━━━━━ DATA SUPPLIED
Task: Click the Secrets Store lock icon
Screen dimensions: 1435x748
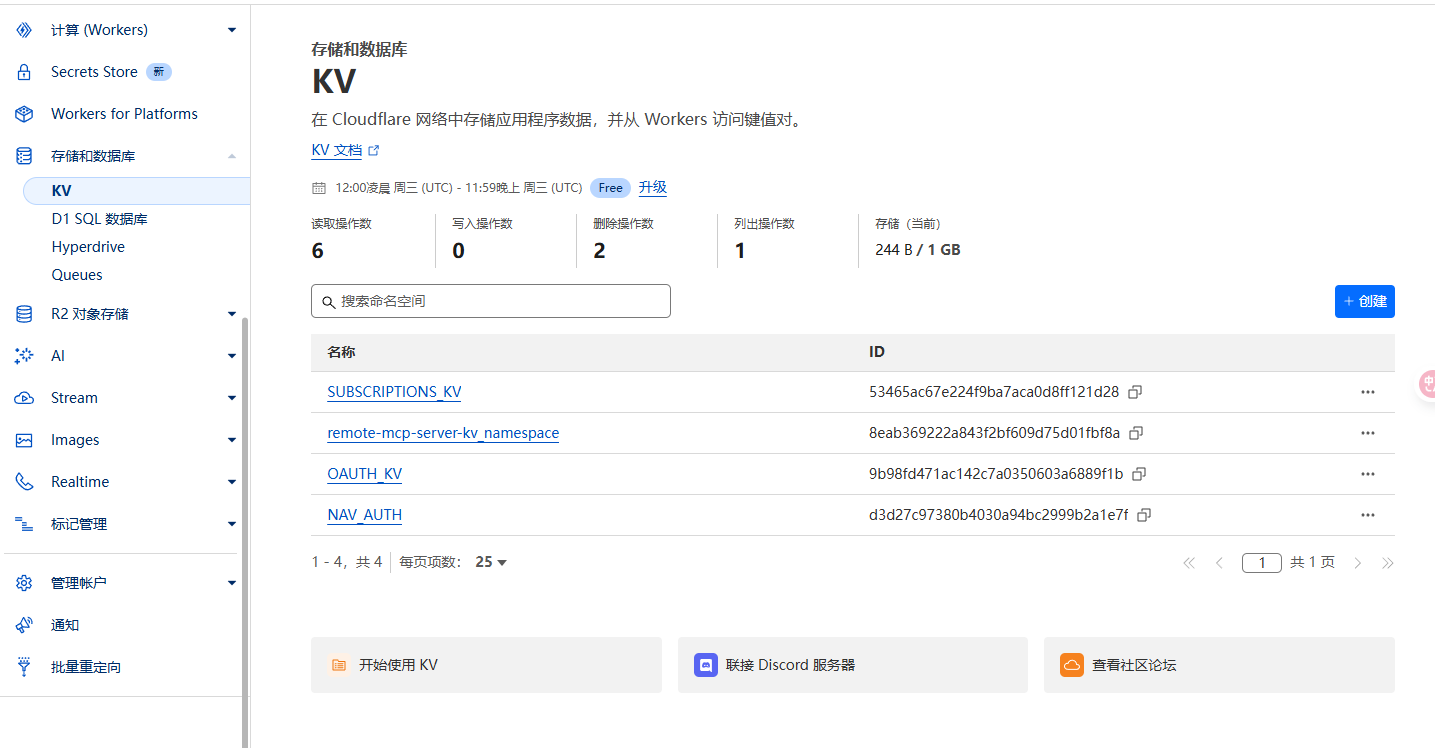Action: coord(25,72)
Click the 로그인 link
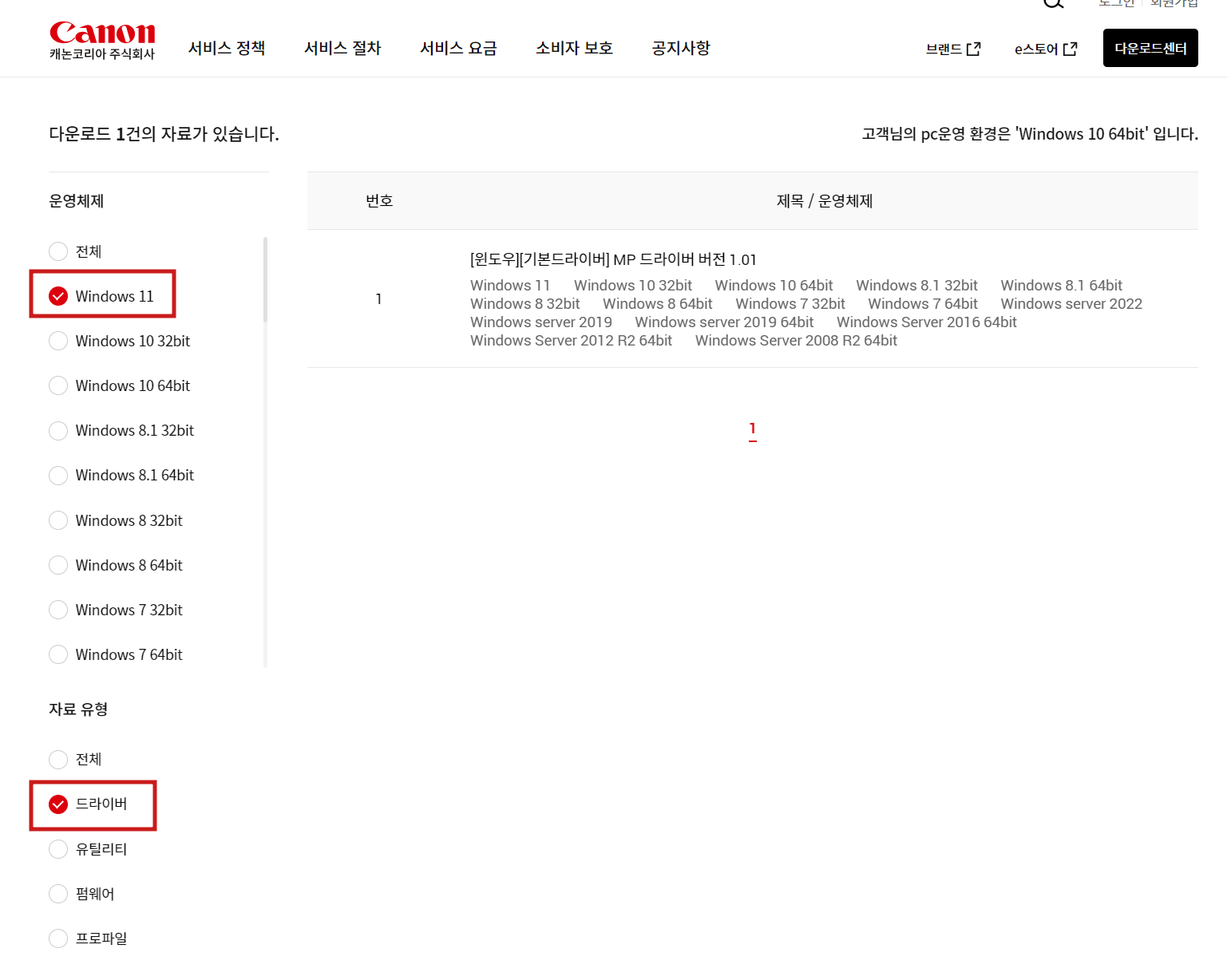The height and width of the screenshot is (980, 1227). pyautogui.click(x=1115, y=2)
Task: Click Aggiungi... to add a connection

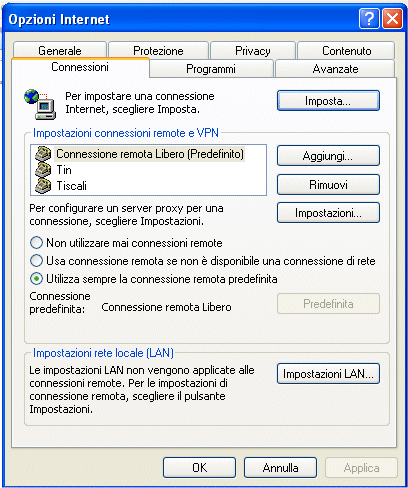Action: click(328, 156)
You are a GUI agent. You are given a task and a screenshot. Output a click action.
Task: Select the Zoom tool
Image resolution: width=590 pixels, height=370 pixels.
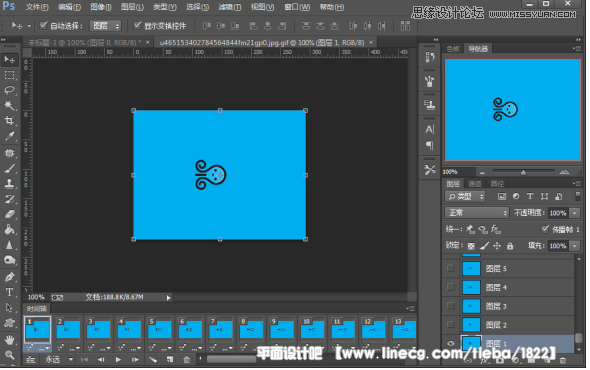[9, 355]
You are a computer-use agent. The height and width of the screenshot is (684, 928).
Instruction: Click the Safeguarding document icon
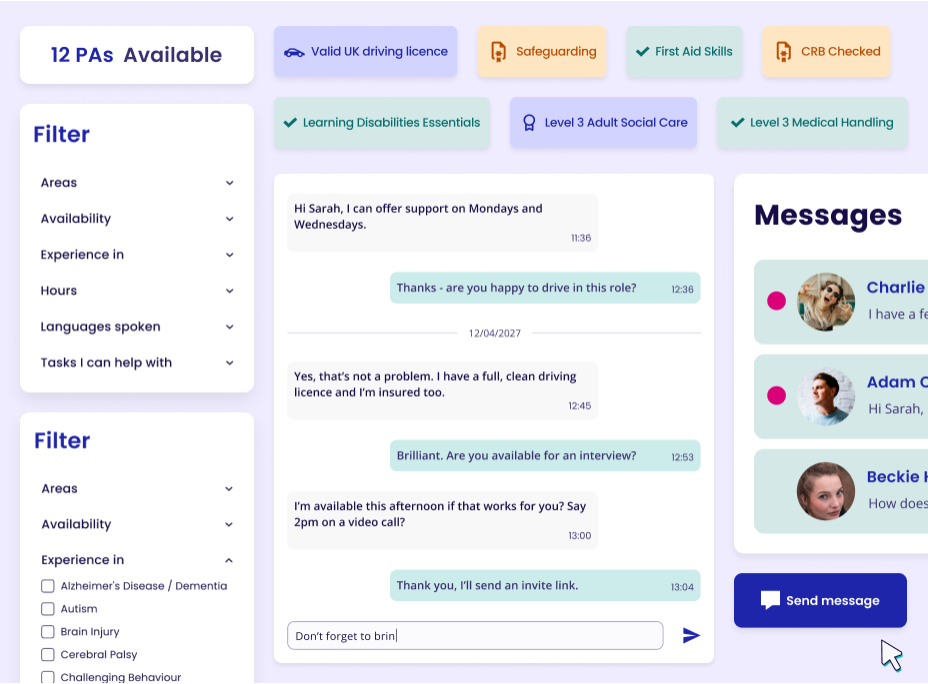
━━━━━━━━━━
*TASK TO CARRY OUT:* Can you repeat every record above exactly, apart from the pictures?

*OUTPUT OF THE TASK:*
Task: Click the Secrets Store lock icon
Screen dimensions: 1435x748
Action: coord(25,72)
Click the 로그인 link
The height and width of the screenshot is (980, 1227). pyautogui.click(x=1115, y=2)
Task: Click Aggiungi... to add a connection

Action: click(328, 156)
You are a GUI agent. You are given a task and a screenshot. Output a click action.
Task: Select the Zoom tool
Image resolution: width=590 pixels, height=370 pixels.
[9, 355]
You are a computer-use agent. The height and width of the screenshot is (684, 928).
Instruction: Click the Safeguarding document icon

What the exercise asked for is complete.